Ever since shared liquidity launched in New Jersey, the licensees authorized to offer online poker under the Caesars license have combined to rise up from the bottom of the market to the top and have held that position for four months running.

All of Caesars’ licensees operate on the All-American Poker Network (AAPN)—the platform provided by 888 that hosts the 888 poker room in New Jersey, WSOP.com in New Jersey and Nevada, and three online poker rooms in Delaware branded with the names of their land-based racino partners. Currently, the AAPN is the online poker network in the country that is able to leverage the cross-border liquidity rules that have been put into place as a result of the Multi-State Internet Gaming Association (MSIGA).

Still, the success of the AAPN has not been enough to lift the New Jersey market out of its downswing. Despite Caesars’ licensees posting an average year-over-year increase of nearly 42% over the four months since they were allowed to connect New Jersey to Nevada and Delaware, the other operators have continued to experience significant declines.

The Shared Liquidity Pool in the US is Still Too Small

The total online poker market in New Jersey has only produced one month out of the last 18 in which revenue has surpassed the level it reached in the prior year.

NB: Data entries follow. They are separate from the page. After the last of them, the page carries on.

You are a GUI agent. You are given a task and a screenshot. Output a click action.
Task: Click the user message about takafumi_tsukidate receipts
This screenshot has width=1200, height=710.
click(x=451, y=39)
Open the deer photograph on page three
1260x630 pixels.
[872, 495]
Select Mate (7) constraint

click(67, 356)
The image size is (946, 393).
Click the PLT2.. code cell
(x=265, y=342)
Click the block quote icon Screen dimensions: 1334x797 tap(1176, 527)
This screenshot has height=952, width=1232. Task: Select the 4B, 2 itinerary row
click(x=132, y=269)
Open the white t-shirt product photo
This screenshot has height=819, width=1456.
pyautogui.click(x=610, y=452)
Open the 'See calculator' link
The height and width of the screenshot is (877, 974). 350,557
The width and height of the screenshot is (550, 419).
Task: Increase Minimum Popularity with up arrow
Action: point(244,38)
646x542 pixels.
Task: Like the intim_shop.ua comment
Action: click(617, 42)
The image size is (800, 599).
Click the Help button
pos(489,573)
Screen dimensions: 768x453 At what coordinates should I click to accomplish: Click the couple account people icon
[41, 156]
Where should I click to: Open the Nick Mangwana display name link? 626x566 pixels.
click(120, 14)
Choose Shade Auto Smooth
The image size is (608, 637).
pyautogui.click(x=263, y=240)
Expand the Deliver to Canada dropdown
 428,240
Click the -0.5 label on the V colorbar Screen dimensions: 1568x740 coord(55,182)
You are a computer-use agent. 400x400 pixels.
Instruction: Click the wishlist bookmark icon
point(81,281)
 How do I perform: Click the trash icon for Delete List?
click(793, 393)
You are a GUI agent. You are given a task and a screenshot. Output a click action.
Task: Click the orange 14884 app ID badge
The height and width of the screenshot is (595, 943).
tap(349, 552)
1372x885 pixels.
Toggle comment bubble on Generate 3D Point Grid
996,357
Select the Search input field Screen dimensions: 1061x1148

To provide a little context around the $1.8 million in revenue generated by online poker last month, online casino games brought in almost $23 million (nearly 13 times what poker produced). Even online sports betting, which saw its first action in the Garden State last month, posted more revenue than online poker.

The recent addition of online sportsbooks to the igaming offerings in New Jersey generated $3.2 million in revenue in August, almost doubling the amount of revenue brought in by online poker.

Online Poker in Pennsylvania Will Be the Difference Maker for US Shared Liquidity

Once the online poker market in Pennsylvania gets off the ground, the Pennsylvania Gaming Control Board will be tasked with making sure they provide a fertile environment for their online poker partners to succeed.

Though the population in Pennsylvania alone will produce the biggest online poker player pool available in the US, the market will not be able to reach its full potential without becoming a part of MISIGA.

And while the regulator has opted not to comment on the status of shared liquidity in the state, it is a matter of “when” Pennsylvania will begin cross-border liquidity sharing, not “if.”